En 2011, le produit du droit de consommation sur les tabacs est de 10,6 milliards selon les estimations de l'ACOSS et compte tenu de la hausse des prix annoncée pour octobre par le Gouvernement. S'y ajoutent les 3 milliards d'euros du produit de la TVA, soit au total 13,6 milliards d'euros de recettes fiscales. 20 % de ventes hors réseau, ce sont donc des pertes fiscales de 2,7 milliards d'euros.

S'il est difficile à calculer, le coût pour l'assurance maladie est certain : rappelons que pour les cancers, maladies cardiovasculaires et insuffisances respiratoires, les dépenses de soins remboursées attribuables au tabac peuvent être estimées à 6,8 milliards d'euros, soit presque 3 % des dépenses annuelles de santé.

L'aide aux buralistes coûte à l'État 300 millions d'euros en 2011, dont la moitié au titre du contrat d'avenir. La situation des buralistes est en effet très contrastée, et dévastatrice pour les frontaliers : la hausse en valeur des ventes de tabac dissimule une baisse sensible en volume, de – 28 % dans les départements non frontaliers, et de – 52 % dans les départements frontaliers, pour les cigarettes entre 2002 et 2010. 5 000 débits de tabac ont fermé depuis 2002 ; il en reste un peu moins de 28 000. Les prix de cession chutent considérablement. De nombreux buralistes qui comptaient financer ainsi une part de leur retraite sont désabusés : un débit acheté 800 000 ou 900 000 euros est parfois revendu au quart de ce prix seulement.

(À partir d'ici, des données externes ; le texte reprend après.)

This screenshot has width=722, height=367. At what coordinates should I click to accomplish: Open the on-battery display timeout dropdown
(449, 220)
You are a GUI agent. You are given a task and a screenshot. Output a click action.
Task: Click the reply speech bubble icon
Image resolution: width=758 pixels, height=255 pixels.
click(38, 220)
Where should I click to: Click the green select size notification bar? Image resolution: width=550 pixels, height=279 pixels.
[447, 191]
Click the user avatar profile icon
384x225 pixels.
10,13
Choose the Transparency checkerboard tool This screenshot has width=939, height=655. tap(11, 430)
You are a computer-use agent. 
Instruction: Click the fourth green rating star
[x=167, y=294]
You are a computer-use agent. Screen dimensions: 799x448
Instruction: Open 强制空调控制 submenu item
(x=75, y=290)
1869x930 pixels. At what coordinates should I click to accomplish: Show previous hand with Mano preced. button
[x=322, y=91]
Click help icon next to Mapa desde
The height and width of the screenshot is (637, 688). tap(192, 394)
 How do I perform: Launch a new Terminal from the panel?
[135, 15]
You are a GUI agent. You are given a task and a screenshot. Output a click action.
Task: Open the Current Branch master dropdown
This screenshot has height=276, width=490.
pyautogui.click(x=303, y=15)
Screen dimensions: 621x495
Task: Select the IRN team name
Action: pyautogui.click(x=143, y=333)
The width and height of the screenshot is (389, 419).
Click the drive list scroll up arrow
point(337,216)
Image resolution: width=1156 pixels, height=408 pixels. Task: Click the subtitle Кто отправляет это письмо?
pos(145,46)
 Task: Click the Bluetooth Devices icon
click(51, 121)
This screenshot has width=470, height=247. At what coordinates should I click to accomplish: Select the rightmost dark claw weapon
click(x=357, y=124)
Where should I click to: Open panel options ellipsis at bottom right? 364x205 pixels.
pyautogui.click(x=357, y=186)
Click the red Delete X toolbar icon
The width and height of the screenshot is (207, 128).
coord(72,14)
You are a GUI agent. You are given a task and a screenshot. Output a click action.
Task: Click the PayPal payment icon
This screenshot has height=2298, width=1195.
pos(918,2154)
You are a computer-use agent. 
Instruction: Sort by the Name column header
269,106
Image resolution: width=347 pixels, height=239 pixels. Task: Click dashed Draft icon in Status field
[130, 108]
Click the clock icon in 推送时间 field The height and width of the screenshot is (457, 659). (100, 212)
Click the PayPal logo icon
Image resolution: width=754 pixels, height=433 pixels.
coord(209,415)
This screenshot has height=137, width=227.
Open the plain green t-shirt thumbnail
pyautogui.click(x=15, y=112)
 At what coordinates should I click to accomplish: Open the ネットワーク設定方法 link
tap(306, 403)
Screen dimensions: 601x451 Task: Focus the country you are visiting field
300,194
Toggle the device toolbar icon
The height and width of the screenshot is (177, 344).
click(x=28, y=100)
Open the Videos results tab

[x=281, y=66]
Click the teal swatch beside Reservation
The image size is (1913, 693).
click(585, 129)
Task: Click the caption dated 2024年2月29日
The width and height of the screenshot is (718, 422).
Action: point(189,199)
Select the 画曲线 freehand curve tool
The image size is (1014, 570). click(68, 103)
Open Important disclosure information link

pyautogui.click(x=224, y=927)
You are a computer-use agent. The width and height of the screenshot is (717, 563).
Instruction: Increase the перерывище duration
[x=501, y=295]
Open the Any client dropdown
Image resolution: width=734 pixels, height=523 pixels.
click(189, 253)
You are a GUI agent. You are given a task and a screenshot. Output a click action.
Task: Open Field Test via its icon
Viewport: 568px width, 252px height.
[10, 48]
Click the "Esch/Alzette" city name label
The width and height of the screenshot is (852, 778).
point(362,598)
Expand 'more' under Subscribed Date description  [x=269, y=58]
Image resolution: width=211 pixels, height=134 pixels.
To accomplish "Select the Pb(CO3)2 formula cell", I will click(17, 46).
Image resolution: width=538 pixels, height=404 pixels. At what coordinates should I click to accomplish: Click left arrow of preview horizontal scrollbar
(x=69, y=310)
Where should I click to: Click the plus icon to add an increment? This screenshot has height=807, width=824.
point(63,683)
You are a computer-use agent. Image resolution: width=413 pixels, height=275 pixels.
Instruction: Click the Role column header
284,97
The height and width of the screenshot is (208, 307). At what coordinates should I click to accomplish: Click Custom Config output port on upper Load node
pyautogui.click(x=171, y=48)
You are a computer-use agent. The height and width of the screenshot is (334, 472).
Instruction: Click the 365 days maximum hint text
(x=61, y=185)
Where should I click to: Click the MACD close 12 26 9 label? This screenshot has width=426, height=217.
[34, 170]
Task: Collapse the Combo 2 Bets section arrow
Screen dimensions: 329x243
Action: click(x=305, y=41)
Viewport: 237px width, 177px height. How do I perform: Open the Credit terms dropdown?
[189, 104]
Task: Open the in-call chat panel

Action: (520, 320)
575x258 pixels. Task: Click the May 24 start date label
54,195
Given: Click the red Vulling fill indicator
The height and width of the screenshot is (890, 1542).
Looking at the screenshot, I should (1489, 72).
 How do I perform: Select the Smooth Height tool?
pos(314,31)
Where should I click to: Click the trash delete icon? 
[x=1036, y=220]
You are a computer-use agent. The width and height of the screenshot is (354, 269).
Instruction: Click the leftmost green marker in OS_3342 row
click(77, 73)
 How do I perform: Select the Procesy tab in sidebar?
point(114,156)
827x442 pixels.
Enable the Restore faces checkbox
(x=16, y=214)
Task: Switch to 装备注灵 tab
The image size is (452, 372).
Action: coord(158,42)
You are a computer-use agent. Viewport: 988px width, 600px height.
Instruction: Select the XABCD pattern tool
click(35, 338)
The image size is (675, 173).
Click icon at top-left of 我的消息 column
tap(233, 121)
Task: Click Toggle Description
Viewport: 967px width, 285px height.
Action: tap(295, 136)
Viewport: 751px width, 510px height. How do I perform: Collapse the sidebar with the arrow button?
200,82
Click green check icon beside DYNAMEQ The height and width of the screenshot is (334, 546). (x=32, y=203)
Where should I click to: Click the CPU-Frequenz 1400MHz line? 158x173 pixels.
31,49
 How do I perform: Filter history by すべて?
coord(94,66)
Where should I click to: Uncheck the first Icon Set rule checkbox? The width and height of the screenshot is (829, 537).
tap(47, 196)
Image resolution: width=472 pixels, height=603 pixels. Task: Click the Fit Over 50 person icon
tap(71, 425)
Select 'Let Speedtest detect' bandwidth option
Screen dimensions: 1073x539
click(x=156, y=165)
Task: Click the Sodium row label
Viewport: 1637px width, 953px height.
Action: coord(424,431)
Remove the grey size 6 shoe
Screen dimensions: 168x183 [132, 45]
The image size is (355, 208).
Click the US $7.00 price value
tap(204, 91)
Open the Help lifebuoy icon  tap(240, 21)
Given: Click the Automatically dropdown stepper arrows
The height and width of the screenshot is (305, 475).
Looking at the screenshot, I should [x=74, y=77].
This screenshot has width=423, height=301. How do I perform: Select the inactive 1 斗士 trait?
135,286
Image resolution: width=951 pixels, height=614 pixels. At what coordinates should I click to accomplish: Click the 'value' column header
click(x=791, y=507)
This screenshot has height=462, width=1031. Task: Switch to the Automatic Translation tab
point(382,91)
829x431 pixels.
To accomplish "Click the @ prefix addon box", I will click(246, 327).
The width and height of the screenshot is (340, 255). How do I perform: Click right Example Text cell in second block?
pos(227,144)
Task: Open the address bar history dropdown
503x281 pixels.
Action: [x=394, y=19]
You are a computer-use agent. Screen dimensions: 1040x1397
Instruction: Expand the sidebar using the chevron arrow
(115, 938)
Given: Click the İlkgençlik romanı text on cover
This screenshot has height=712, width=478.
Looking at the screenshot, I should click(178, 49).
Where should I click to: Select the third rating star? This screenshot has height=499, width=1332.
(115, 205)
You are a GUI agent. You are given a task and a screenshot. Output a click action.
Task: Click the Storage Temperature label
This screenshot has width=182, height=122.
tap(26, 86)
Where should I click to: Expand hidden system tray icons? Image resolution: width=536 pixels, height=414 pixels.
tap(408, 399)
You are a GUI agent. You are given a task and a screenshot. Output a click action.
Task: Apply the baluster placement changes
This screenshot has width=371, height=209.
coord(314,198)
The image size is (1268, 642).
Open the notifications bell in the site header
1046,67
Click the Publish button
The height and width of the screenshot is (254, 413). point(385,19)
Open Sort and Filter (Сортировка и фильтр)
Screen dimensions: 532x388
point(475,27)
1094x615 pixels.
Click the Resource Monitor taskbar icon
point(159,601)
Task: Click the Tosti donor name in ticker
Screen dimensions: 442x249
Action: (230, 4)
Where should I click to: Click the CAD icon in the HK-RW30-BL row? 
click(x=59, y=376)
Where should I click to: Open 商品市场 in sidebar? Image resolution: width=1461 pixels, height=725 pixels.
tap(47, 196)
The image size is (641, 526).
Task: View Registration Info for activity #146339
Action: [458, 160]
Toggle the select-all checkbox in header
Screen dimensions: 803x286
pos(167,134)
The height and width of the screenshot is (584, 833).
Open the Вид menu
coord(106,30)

Que faire ? Prévenir et punir, et adopter une double approche, en termes de fiscalité et de sécurité. Il faut éviter les à-coups trop brusques dans les hausses de fiscalité qui incitent les consommateurs à déserter le marché licite et compliquent encore l'atteinte de l'objectif d'harmonisation européenne, et se donner tous les moyens de lutter contre les trafics organisés. À cet égard, la mission d'information ne peut que saluer le plan d'action renforcé en dix points présenté le 12 septembre par la ministre du Budget.

Il faut ensuite informer le public et accompagner les buralistes. Après un premier contrat d'avenir destiné à amortir en urgence le choc de 2003 et 2004, et un deuxième pour permettre la diversification des bureaux de tabac, il était pertinent de recentrer le troisième contrat sur les seuls débits les plus en difficulté. L'avenir dira s'il en faut en quatrième, mais ce contrat devrait en principe être le dernier. Enfin, il est indispensable de convaincre la Commission européenne de la nécessité de maintenir les limites aux quantités transportées fixées par les articles 575 G et 575 H du code général des impôts, pour ne pas donner un contresignal désastreux.